Wed Mar 21 10:14:25 UTC 2018

On 21/03/2018 09:10, Chris Wilson wrote:
> We were relying on the uncached reads when processing the CSB to provide
> ourselves with the serialisation with the interrupt handler (so we could
> detect new interrupts in the middle of processing the old one). However,
> in commit 767a983ab255 ("drm/i915/execlists: Read the context-status HEAD
> from the HWSP") those uncached reads were eliminated (on one path at
> least) and along with them our serialisation. The result is that we
> would very rarely miss notification of a new interrupt and leave a
> context-switch unprocessed, hanging the GPU.
> 
> Fixes: 767a983ab255 ("drm/i915/execlists: Read the context-status HEAD from the HWSP")
> Signed-off-by: Chris Wilson <chris at chris-wilson.co.uk>
> Cc: Michel Thierry <michel.thierry at intel.com>
> Cc: Tvrtko Ursulin <tvrtko.ursulin at intel.com>
> Cc: Mika Kuoppala <mika.kuoppala at intel.com>
> ---
>   drivers/gpu/drm/i915/intel_lrc.c | 21 ++++++++-------------
>   1 file changed, 8 insertions(+), 13 deletions(-)
> 
> diff --git a/drivers/gpu/drm/i915/intel_lrc.c b/drivers/gpu/drm/i915/intel_lrc.c
> index 53f1c009ed7b..67b6a0f658d6 100644
> --- a/drivers/gpu/drm/i915/intel_lrc.c
> +++ b/drivers/gpu/drm/i915/intel_lrc.c
> @@ -831,7 +831,8 @@ static void execlists_submission_tasklet(unsigned long data)
>   	struct drm_i915_private *dev_priv = engine->i915;
>   	bool fw = false;
>   
> -	/* We can skip acquiring intel_runtime_pm_get() here as it was taken
> +	/*
> +	 * We can skip acquiring intel_runtime_pm_get() here as it was taken
>   	 * on our behalf by the request (see i915_gem_mark_busy()) and it will
>   	 * not be relinquished until the device is idle (see
>   	 * i915_gem_idle_work_handler()).

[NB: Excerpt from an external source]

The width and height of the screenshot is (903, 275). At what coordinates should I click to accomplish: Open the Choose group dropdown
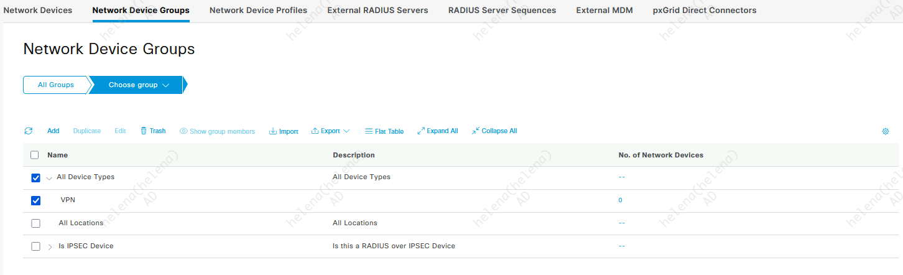click(139, 85)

As a precaution, we make sure
> @@ -840,7 +841,8 @@ static void execlists_submission_tasklet(unsigned long data)
>   	 */
>   	GEM_BUG_ON(!dev_priv->gt.awake);
>   
> -	/* Prefer doing test_and_clear_bit() as a two stage operation to avoid
> +	/*
> +	 * Prefer doing test_and_clear_bit() as a two stage operation to avoid
>   	 * imposing the cost of a locked atomic transaction when submitting a
>   	 * new request (outside of the context-switch interrupt).
>   	 */
> @@ -856,17 +858,10 @@ static void execlists_submission_tasklet(unsigned long data)
>   			execlists->csb_head = -1; /* force mmio read of CSB ptrs */
>   		}
>   
> -		/* The write will be ordered by the uncached read (itself
> -		 * a memory barrier), so we do not need another in the form
> -		 * of a locked instruction. The race between the interrupt
> -		 * handler and the split test/clear is harmless as we order
> -		 * our clear before the CSB read. If the interrupt arrived
> -		 * first between the test and the clear, we read the updated
> -		 * CSB and clear the bit. If the interrupt arrives as we read
> -		 * the CSB or later (i.e. after we had cleared the bit) the bit
> -		 * is set and we do a new loop.
> -		 */
> -		__clear_bit(ENGINE_IRQ_EXECLIST, &engine->irq_posted);
> +		/* Clear before reading to catch new interrupts */
> +		clear_bit(ENGINE_IRQ_EXECLIST, &engine->irq_posted);
> +		smp_mb__after_atomic();
> +

Could theoretically avoid the locked cost in the mmio case by having two 
flavours of bit clearing in the "if" branches below but it doesn't 
sounds like a worthy complication in a wider context.

Reviewed-by: Tvrtko Ursulin <tvrtko.ursulin at intel.com>

Now off to apply it in desperation it might affect my weird reset issues...

Regards,

Tvrtko

>   		if (unlikely(execlists->csb_head == -1)) { /* following a reset */
>   			if (!fw) {
>   				intel_uncore_forcewake_get(dev_priv,
>